Tropes in the setting:

  • Alien Geometries: The Eighth, the game world, can be best described as a pocket universe the shape of a pizza slice: walk onto another "slice", you're back where you started. Walk off the outer edge, you implode back into the center. Dig down far enough, you fall into empty space and land back on the surface.
  • Armor Is Useless: Smitemasters explicitly go without any meaningful armor, trading it for speed and mobility. For all the armor any friendly or enemy soldiers have, they are all One Hit Point Wonders too. However, some monsters (wubbas, intact fegundos, segments of serpents) have invulnerability to swords, averting this trope.
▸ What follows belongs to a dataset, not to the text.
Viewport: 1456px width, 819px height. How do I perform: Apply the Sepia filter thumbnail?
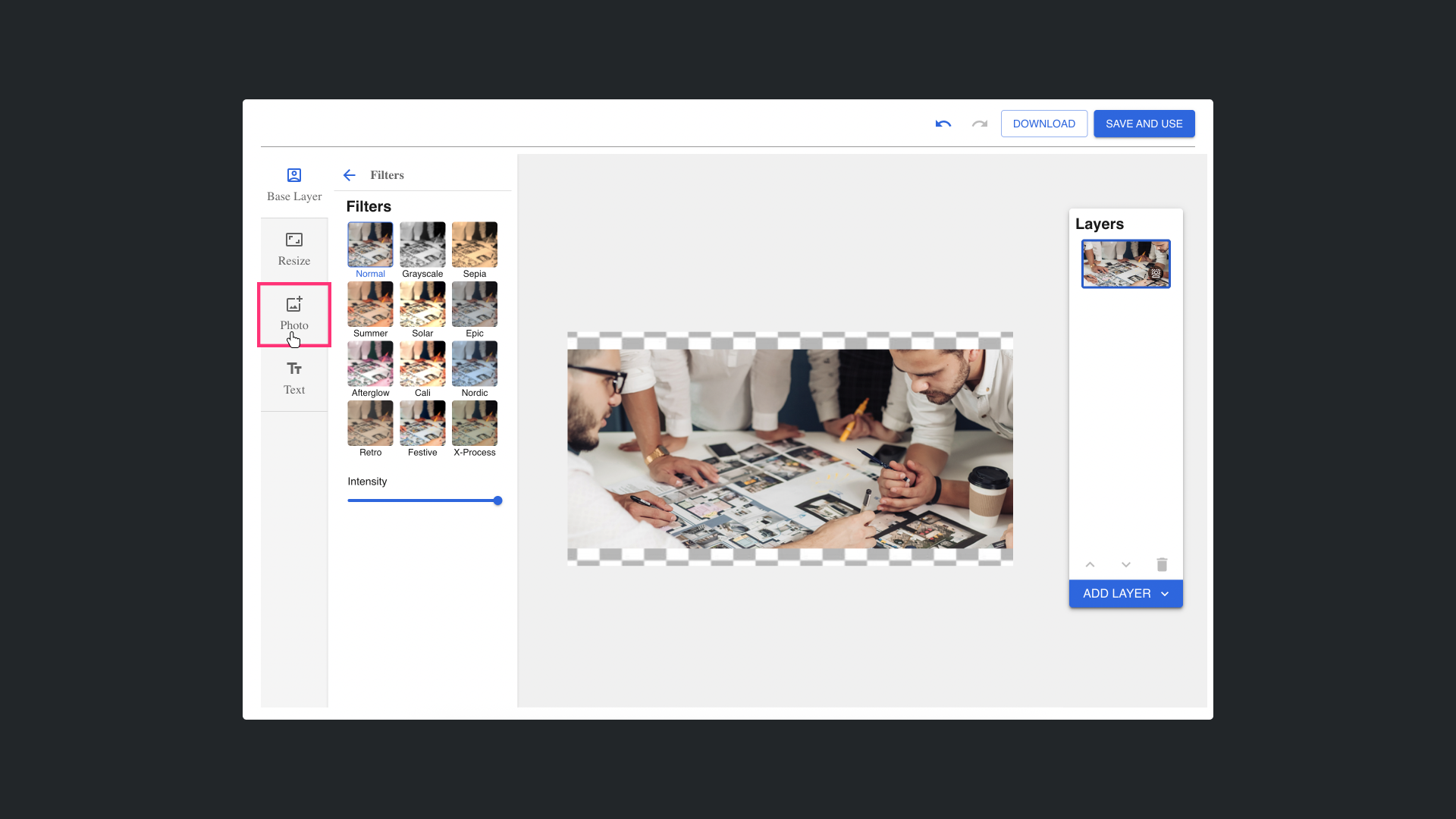tap(475, 245)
  • Beneath the Earth: The default setting for most dungeons, but from Architects' Edition forward it's possible to create settings that are more and more convincing aboveground locations.
  • Call a Rabbit a "Smeerp": Fegundos are always referred to as such in the game and forums, but they're clearly phoenixes.
  • Clock Punk: The technology level is mostly medieval-level with some advances in mechanics, city planning and architecture.
  • Gonk: "The Fat Guy With The Big Lips And Pimply Nose" describes Beethro exactly. Beethro is ugly both out-of and in-universe.
  • Hold Your Hippogriffs: Beethro often uses words such as "greb" "frack" and "Jebus". It might be worth noting that the saltiest thing he's ever said when Halph was present is "flaming fegundo".
  • Low Fantasy: There isn't anything explicitly magical in this setting, but with orbs and Pressure Plates that shoot lightning at doors to open them, regenerating fegundos, and potions that, when drunk, cause a double of a person to appear out of thin air, there's some stuff that nobody's yet explained with science.
  • Schizo Tech: The surface kingdoms are in the Middle Ages, but the Underground Empire canonically has radios and advanced genetic engineering available.
  • You Are Number 6: Everyone in the Rooted Empire. All names consist of a profession and a rank within that profession, for example 39th Slayer. If you don't have a job, you are The Nameless.